##### DATA SUPPLIED

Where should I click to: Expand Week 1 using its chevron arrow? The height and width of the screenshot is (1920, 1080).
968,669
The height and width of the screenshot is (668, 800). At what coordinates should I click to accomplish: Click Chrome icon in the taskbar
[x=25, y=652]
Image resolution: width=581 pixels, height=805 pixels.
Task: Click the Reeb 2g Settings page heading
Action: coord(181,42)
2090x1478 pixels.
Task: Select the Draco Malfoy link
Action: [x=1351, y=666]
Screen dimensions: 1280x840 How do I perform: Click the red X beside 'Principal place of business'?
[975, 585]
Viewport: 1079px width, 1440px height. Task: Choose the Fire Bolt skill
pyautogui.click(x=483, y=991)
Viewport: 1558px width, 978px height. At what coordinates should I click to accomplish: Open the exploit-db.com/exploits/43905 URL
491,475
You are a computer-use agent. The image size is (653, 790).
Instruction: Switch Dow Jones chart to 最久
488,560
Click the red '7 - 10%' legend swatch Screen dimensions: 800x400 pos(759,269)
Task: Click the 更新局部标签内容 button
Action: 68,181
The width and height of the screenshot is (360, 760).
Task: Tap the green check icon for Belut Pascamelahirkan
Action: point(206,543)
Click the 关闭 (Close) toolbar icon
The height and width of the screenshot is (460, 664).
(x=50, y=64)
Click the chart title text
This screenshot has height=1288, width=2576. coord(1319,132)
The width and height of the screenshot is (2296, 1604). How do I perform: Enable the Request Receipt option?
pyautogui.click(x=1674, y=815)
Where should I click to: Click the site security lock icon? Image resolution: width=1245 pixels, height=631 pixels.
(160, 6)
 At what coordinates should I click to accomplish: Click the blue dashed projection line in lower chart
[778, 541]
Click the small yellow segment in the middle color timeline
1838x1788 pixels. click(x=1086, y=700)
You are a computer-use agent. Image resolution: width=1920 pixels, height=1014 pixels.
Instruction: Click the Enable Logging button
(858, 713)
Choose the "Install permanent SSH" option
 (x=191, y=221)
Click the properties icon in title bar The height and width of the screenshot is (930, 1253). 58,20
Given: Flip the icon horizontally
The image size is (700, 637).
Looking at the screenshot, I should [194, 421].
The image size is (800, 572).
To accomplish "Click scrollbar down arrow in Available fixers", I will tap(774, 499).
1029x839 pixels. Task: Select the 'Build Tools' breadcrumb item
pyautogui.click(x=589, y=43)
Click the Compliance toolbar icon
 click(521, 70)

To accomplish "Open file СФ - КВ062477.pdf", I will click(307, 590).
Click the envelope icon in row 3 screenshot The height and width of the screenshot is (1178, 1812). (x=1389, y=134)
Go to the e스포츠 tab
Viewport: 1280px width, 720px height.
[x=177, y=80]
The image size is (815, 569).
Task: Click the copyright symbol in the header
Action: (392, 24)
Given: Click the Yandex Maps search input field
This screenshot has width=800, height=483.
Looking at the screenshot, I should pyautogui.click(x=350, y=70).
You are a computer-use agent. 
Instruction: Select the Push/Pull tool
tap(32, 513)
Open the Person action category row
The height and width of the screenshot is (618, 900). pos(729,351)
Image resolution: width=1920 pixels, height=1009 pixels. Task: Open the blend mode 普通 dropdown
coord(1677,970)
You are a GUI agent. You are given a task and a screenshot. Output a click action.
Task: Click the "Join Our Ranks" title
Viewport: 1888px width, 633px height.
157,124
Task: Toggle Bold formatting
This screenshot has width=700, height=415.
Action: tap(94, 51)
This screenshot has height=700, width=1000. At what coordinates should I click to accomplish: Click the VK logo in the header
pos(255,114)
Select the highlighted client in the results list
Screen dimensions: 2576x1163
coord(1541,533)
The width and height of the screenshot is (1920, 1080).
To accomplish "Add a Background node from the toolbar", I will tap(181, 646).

##########

INSTRUCTIONS TO FOLLOW.
Arrange every line of the records above as a numbered list, leaving out any blank lines.

EXERCISE RESPONSE.
1. Where should I click to: Expand Week 1 using its chevron arrow? The height and width of the screenshot is (1920, 1080).
2. 968,669
3. The height and width of the screenshot is (668, 800). At what coordinates should I click to accomplish: Click Chrome icon in the taskbar
4. [x=25, y=652]
5. Image resolution: width=581 pixels, height=805 pixels.
6. Task: Click the Reeb 2g Settings page heading
7. Action: coord(181,42)
8. 2090x1478 pixels.
9. Task: Select the Draco Malfoy link
10. Action: [x=1351, y=666]
11. Screen dimensions: 1280x840 How do I perform: Click the red X beside 'Principal place of business'?
12. [975, 585]
13. Viewport: 1079px width, 1440px height. Task: Choose the Fire Bolt skill
14. pyautogui.click(x=483, y=991)
15. Viewport: 1558px width, 978px height. At what coordinates should I click to accomplish: Open the exploit-db.com/exploits/43905 URL
16. 491,475
17. You are a computer-use agent. The image size is (653, 790).
18. Instruction: Switch Dow Jones chart to 最久
19. 488,560
20. Click the red '7 - 10%' legend swatch Screen dimensions: 800x400 pos(759,269)
21. Task: Click the 更新局部标签内容 button
22. Action: 68,181
23. The width and height of the screenshot is (360, 760).
24. Task: Tap the green check icon for Belut Pascamelahirkan
25. Action: point(206,543)
26. Click the 关闭 (Close) toolbar icon
27. The height and width of the screenshot is (460, 664).
28. (x=50, y=64)
29. Click the chart title text
30. This screenshot has height=1288, width=2576. coord(1319,132)
31. The width and height of the screenshot is (2296, 1604). How do I perform: Enable the Request Receipt option?
32. pyautogui.click(x=1674, y=815)
33. Where should I click to: Click the site security lock icon? Image resolution: width=1245 pixels, height=631 pixels.
34. (160, 6)
35.  At what coordinates should I click to accomplish: Click the blue dashed projection line in lower chart
36. [778, 541]
37. Click the small yellow segment in the middle color timeline
38. 1838x1788 pixels. click(x=1086, y=700)
39. You are a computer-use agent. Image resolution: width=1920 pixels, height=1014 pixels.
40. Instruction: Click the Enable Logging button
41. (858, 713)
42. Choose the "Install permanent SSH" option
43.  (x=191, y=221)
44. Click the properties icon in title bar The height and width of the screenshot is (930, 1253). 58,20
45. Given: Flip the icon horizontally
46. The image size is (700, 637).
47. Looking at the screenshot, I should [194, 421].
48. The image size is (800, 572).
49. To accomplish "Click scrollbar down arrow in Available fixers", I will tap(774, 499).
50. 1029x839 pixels. Task: Select the 'Build Tools' breadcrumb item
51. pyautogui.click(x=589, y=43)
52. Click the Compliance toolbar icon
53.  click(521, 70)
54. To accomplish "Open file СФ - КВ062477.pdf", I will click(307, 590).
55. Click the envelope icon in row 3 screenshot The height and width of the screenshot is (1178, 1812). (x=1389, y=134)
56. Go to the e스포츠 tab
57. Viewport: 1280px width, 720px height.
58. [x=177, y=80]
59. The image size is (815, 569).
60. Task: Click the copyright symbol in the header
61. Action: (392, 24)
62. Given: Click the Yandex Maps search input field
63. This screenshot has width=800, height=483.
64. Looking at the screenshot, I should pyautogui.click(x=350, y=70).
65. You are a computer-use agent. 
66. Instruction: Select the Push/Pull tool
67. tap(32, 513)
68. Open the Person action category row
69. The height and width of the screenshot is (618, 900). pos(729,351)
70. Image resolution: width=1920 pixels, height=1009 pixels. Task: Open the blend mode 普通 dropdown
71. coord(1677,970)
72. You are a GUI agent. You are given a task and a screenshot. Output a click action.
73. Task: Click the "Join Our Ranks" title
74. Viewport: 1888px width, 633px height.
75. 157,124
76. Task: Toggle Bold formatting
77. This screenshot has width=700, height=415.
78. Action: tap(94, 51)
79. This screenshot has height=700, width=1000. At what coordinates should I click to accomplish: Click the VK logo in the header
80. pos(255,114)
81. Select the highlighted client in the results list
82. Screen dimensions: 2576x1163
83. coord(1541,533)
84. The width and height of the screenshot is (1920, 1080).
85. To accomplish "Add a Background node from the toolbar", I will tap(181, 646).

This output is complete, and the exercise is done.